The worst, inevitable bit is that he isn't even trying to be insulting. "You're a ringmaster or a barker," he muses, "but nothing Covent Garden: a music hall or a funfair? No Victorian would dress like that otherwise." Never mind the curious Britishness of referring to a German as "Victorian."
infinitelystranger: Close-up on Sherlock's face, smiling slightly. (slight smile)

[holo]

[personal profile] infinitelystranger 2013-02-09 11:51 pm (UTC)(link)
"Steel strings," says Sherlock, "built in about 2004. More resonant than catgut. You should see about the future." A feline, faintly self-amused smile. "You might like it."

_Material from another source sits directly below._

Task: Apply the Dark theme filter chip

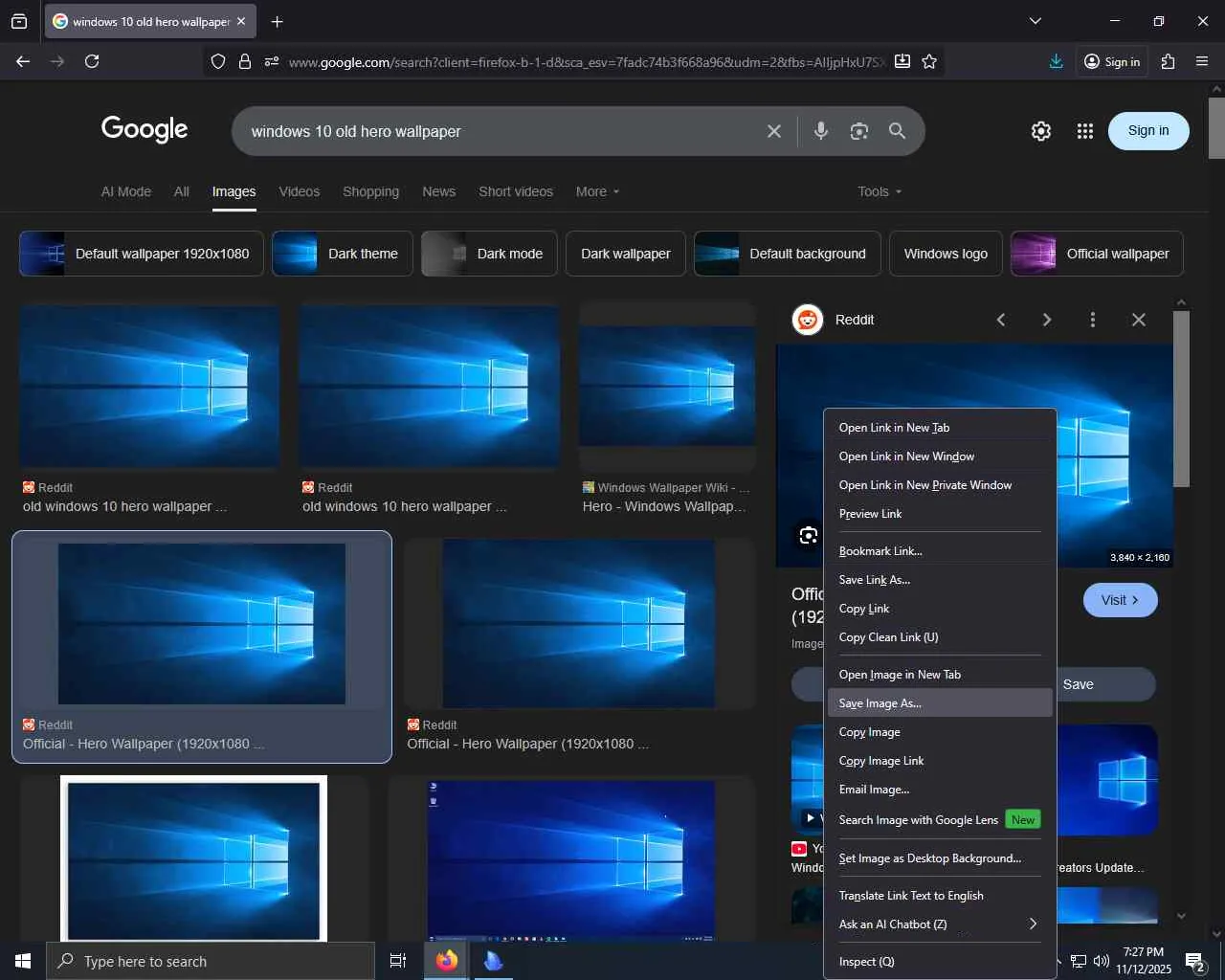Action: 343,254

So the man's frittering away at small-talk to avoid answering him directly again. That's all very well--and a sign he's marginally intelligent, he supposes--but Sherlock has better things to do than make idle chit-chat with a fin de siècle vampire, particularly one with just a tad more adeptness with conversational handling than himself. He says idly: "I'm almost always on the nose, Mr. Brauer. Good luck with the Sanctuary. That's the building you're in. You might want to look at your new wristwatch: there's something there for you to read."

He's about to shut the holo transmission when an addendum occurs to him and he adds, "I should warn you that we do have sunlight here in the daytime."

Then he closes the window and goes back to his chassis.